Share your dilemmas and get honest opinions from other Mumsnetters.

To be considering private school at reception?

133 replies

Aramist · 21/10/2023 08:35

We live in a small village which happens to have a really good private school 5 minute walk away. We've looked round, talked with the teachers, done our research. Loved it.

We've also looked around the nearest state school, which is a 5 minute drive away. Also a nice school, headteacher brilliant. Lots of recommendations.

The thing is, even though we can comfortably afford it, the class sizes at the private school are tiny. We're talking maybe 6 or 7 kids per year group. I think there are something like 20 (if that) kids in the whole of key stage 1. I can see that being a lovely thing, family feel and the attention my DD will get would be great, but I worry about her socially as I can see her being a quiet and sensitive child at school.

With the state school, each year group has about 30. Big classes. I work in state and have a class of 30 and it's hard work, can be chaotic and I just can't give every child the attention they deserve. I'd also worry with her potentially being quite quiet she'd get a bit 'lost' in a big class like that, but at least she'd have local friends (not necessarily in same village though).

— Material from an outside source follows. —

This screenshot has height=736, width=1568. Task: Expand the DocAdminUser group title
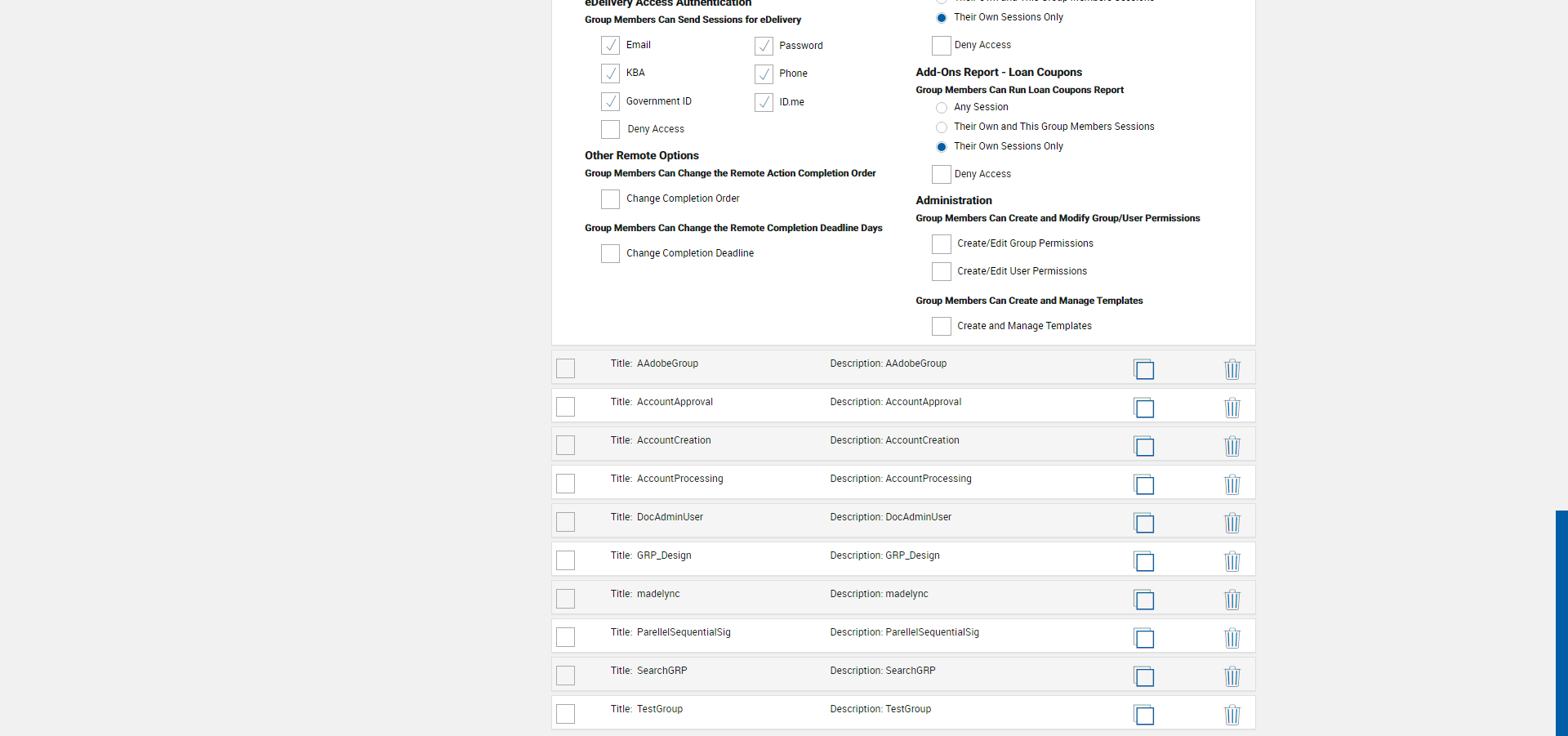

The other issue is if we moved house. Our house isn't necessarily our forever home but we're happy for now.

I'm torn. Any words of advice?

OP posts:
Aramist · 21/10/2023 08:36

Just to add the older classes in private school are much bigger, especially in senior school.

OP posts:
LolaSmiles · 21/10/2023 08:38

How far would you consider moving and would it make the commute to the private school impractical?

Personally if I had the money I'd choose the smaller private school and review if my circumstances changed. You can't plan for every eventuality.

7Worfs · 21/10/2023 08:38

No brainer for me - lovely affordable school on your doorstep.
My only consideration will be, can you afford the fees for all future children.

PutWoodInHoleDuck · 21/10/2023 08:39

I work in a tiny primary (year groups of 2-10 children) and send my quiet, summer born son to a two-form entry, 30 kids in a class primary. It has been BRILLIANT. I am massively cynical about state schools given all the cuts we've had, but I've often said my child couldn't have had a better reception year even if we'd paid thousands for it. Literally can't fault the school and he has absolutely thrived and found a little group of friends. I'd not be so quick to dismiss tbe local school.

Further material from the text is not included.